However, it is also assumed in the system level modeling that an alternate technique of wire pipelining and wire sharing similar to [4] is used. The result of this alternate circuit technique is that a larger number of wires can use the 2-slot TDM routing method and still maintain high-performance. In [4] the minimum sustainable pulse width that can travel down a repeater interconnect circuit is calculated. By using the minimum pulse width for sending the first bit on a shared wire resource, the overall time delay that it would take to send two bits on this line is significantly reduced. In fact the latency for sending two bits is simply the minimum pulse width plus the intrinsic wire time delay. Figure 6 illustrates that this circuit approach significantly increased the range of wire lengths for which the 2-slot TDM routing technique could be used, by more than 50%. The control for this minimum pulse width circuit technique is greatly

simplified by using a global clock that has a duty cycle that is equal to the ratio of the minimum pulse width to the original clock period.

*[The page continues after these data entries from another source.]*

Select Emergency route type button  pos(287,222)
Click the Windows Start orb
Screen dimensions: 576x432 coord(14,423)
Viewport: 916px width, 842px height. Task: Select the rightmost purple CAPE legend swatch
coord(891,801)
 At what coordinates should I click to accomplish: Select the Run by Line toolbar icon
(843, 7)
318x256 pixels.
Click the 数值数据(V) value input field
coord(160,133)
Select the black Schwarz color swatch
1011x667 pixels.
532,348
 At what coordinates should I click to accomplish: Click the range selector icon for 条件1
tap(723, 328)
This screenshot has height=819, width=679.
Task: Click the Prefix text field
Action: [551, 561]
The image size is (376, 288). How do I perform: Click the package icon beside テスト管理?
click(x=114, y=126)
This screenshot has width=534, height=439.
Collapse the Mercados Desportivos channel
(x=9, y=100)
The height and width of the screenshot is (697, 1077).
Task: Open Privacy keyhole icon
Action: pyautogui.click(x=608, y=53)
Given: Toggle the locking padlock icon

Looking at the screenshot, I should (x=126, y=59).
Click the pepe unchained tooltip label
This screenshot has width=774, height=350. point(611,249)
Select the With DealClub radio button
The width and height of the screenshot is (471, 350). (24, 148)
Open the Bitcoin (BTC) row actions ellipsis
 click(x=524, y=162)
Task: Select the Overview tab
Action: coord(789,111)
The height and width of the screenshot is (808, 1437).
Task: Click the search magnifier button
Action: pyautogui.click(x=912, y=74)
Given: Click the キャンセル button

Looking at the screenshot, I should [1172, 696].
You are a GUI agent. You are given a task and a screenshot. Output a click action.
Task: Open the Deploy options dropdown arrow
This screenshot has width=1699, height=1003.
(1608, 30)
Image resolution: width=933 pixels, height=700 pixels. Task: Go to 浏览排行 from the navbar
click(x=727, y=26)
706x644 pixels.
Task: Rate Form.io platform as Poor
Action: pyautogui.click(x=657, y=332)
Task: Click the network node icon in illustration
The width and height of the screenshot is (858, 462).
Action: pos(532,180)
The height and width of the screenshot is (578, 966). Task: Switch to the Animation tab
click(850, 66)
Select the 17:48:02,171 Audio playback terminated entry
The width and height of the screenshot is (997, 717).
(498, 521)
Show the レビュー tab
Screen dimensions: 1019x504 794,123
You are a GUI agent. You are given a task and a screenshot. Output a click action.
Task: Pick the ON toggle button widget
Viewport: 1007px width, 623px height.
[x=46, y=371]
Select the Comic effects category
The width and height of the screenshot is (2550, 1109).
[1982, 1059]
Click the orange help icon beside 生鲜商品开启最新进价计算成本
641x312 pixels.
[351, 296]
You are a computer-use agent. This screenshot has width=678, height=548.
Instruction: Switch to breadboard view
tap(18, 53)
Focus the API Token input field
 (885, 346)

Figure 5. Intra-clock period idleness for wires on different wiring tiers



Figure 6. Interconnect wire pipelining technique to increase the number of wires

#### 3. SYSTEM MODELING

#### 3.1 Model Assumptions

In order to quantify the advantages of a 2-slot TDM network, a digital system is modeled as a homogeneous array of logic gates. Using a Rentian interconnect distribution after [10], the implementation of an n-tier multilevel interconnect architecture is modeled after techniques similar to [9]. A multilevel interconnect architecture containing repeaters and no shared wires is first constructed and serves as the base case that is compared to a multilevel interconnect architecture that incorporates a 2-slot TDM network

The number of interconnects that can be shared is determined by three different factors – the ratio of the interconnect delay to the cycle time, activity factor of the interconnects, or the minimum pulse width of the interconnects with repeaters. The entire range of

interconnect length can be divided into three categories. The first category contains local interconnects which are idle for a significant part of the clock period. This intra-time period idleness can be used to send a second signal over the shared wire. These interconnects lie on the lowermost tier of the multilevel architecture. The second category consists of interconnects that are idle for smaller part of clock period (<20%), however they remain idle for a significant number of clock cycles due to a low average activity factor of all interconnects. The time-division multiplexing technique utilizes this inter-time period idleness for sending signals over the shared wire. While designing these interconnects, care should be taken that the sources that are chosen to send data over the shared wire do not contend for the shared wire in the same clock cycle. The third category encompasses the global interconnects that have repeaters inserted upon them. The enhanced throughput of these interconnects with repeater insertion is utilized to send two signals in a single clock period [4].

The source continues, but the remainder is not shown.